On his return to Venice after many years he was treated like a celebrity for a while and dined out on the tale of his escape from his prison cell in the Doge’s Palace. But he was soon expelled from the city and had to set off on his travels again.

He spent his final years living in the Castle of Dux in Bohemia as librarian to Count Joseph Karl von Waldstein. There he enjoyed the time to write and produced his memoirs.

Casanova died at the age of 73 in Dux, which is now part of the Czech Republic, but the exact location of his grave is not known.

Travel tip:

Casanova’s cell in the Doge’s Palace was at the top of the building. These cells were referred to as piombi cells because of the piombo (lead) in the roof. He was better off than the prisoners left to fester in the pozzi cells, which were named after wells, because they were all dark dungeons. On a tour of the Doge’s Palace you can cross the Bridge of Sighs to the prison and see the cell from where Casanova planned his audacious escape.

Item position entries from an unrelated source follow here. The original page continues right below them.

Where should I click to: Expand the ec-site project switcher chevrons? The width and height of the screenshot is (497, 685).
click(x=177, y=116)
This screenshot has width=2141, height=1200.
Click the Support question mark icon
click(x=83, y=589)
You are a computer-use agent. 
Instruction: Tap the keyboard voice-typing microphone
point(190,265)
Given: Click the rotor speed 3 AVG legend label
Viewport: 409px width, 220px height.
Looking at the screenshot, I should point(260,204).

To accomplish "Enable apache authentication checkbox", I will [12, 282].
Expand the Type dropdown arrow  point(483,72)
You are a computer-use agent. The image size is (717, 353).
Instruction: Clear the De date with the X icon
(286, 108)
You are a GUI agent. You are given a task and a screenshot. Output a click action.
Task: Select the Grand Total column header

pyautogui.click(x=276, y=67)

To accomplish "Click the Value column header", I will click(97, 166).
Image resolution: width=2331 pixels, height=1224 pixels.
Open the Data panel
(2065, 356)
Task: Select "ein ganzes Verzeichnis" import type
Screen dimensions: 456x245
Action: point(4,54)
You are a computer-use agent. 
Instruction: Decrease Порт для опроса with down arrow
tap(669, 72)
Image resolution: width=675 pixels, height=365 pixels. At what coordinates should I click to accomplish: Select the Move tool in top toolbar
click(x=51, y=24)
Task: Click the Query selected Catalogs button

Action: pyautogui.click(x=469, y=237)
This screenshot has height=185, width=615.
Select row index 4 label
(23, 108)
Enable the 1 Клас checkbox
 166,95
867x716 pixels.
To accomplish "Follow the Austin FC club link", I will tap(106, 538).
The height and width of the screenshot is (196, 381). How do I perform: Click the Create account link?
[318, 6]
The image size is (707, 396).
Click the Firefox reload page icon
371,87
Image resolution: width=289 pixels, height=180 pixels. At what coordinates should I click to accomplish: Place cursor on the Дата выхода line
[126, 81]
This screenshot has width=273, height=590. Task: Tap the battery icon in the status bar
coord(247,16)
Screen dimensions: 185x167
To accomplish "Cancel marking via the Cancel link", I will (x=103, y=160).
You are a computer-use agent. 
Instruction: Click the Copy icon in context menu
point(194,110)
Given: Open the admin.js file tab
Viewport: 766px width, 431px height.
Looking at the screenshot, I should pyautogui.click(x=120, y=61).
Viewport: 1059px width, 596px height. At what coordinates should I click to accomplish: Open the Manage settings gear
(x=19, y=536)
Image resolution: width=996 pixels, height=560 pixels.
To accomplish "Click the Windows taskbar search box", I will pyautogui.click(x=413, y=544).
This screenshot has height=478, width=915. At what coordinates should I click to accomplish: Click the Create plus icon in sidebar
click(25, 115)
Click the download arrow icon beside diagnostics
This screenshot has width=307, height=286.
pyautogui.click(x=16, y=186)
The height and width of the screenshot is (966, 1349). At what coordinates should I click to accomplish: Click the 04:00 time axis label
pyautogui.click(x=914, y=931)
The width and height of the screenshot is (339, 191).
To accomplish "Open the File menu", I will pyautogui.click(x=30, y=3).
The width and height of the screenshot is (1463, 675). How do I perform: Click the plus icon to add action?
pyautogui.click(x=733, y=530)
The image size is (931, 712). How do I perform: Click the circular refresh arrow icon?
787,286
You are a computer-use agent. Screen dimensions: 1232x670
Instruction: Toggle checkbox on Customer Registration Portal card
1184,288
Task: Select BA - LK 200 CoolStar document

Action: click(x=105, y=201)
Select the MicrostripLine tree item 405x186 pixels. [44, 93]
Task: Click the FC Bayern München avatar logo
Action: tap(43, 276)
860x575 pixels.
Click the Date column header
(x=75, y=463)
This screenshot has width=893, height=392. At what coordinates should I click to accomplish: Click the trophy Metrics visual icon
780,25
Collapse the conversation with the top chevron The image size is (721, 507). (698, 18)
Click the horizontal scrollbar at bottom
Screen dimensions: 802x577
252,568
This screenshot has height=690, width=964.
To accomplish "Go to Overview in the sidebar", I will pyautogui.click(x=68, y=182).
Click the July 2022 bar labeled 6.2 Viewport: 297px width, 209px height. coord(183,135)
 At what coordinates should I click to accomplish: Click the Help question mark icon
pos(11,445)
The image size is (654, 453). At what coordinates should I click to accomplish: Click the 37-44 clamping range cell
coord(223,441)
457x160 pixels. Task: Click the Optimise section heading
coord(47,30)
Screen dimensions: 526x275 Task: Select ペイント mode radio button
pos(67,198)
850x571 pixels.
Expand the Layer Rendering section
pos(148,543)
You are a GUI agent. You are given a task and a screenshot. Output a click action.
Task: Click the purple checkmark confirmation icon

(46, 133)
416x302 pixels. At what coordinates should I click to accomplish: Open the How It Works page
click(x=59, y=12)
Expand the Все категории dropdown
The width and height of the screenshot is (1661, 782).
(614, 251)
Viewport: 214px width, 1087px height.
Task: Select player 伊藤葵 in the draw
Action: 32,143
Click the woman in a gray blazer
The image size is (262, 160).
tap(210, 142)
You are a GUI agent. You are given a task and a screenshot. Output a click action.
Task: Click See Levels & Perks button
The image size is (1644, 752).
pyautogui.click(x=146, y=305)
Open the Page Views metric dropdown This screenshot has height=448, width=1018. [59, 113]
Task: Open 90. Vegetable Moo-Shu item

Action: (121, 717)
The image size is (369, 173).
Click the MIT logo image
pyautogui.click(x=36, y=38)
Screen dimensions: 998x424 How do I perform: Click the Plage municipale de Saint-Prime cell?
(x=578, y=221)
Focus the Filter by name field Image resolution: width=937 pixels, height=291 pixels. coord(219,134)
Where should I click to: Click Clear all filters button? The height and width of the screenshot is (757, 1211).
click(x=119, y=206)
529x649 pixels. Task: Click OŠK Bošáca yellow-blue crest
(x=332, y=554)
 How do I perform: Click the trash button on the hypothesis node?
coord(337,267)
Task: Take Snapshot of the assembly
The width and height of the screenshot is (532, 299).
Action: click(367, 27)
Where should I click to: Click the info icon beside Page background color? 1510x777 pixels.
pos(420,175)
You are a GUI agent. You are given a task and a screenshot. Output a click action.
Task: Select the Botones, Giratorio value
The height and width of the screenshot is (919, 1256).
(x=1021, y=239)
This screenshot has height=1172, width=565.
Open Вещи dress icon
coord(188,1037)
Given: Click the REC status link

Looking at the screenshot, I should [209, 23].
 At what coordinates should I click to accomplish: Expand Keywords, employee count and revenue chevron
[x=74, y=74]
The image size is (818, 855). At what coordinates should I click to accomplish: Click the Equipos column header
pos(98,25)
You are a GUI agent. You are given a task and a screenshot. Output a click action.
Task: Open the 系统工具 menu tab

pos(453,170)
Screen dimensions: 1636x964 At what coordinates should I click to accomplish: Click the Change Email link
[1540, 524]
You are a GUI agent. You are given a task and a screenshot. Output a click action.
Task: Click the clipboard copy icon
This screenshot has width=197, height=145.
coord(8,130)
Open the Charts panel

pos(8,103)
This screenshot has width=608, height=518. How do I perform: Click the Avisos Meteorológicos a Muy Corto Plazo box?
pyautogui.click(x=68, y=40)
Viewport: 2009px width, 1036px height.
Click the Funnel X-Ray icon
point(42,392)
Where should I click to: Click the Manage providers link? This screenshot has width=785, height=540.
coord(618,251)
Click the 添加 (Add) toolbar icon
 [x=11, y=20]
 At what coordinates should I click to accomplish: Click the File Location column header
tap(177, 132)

Players at the gambling house had to wear masks, as depicted in Pietro Longhi's 18th century painting
The first gambling house in Venice required players to
wear masks, as depicted in this 18th century painting
Travel tip:

The streets between St Marks’ Square and the Rialto Bridge were Casanova’s stamping ground. Calle Vallaresso next to the Piazza was home to several gambling houses he frequented. Nowadays tourists flock to Harry’s Bar at the end to sample the Bellini cocktail invented by its founder, Giuseppe Cipriani. In the adjacent Calle del Ridotto, the first public gaming house in Europe was allowed to open in 1638 with the proviso that players came wearing a mask.  Casanova wined and dined his conquests at Cantina Do Spade near the Rialto Bridge, even mentioning the traditional Venetian osteria, in Calle delle Do Spade, in his memoirs.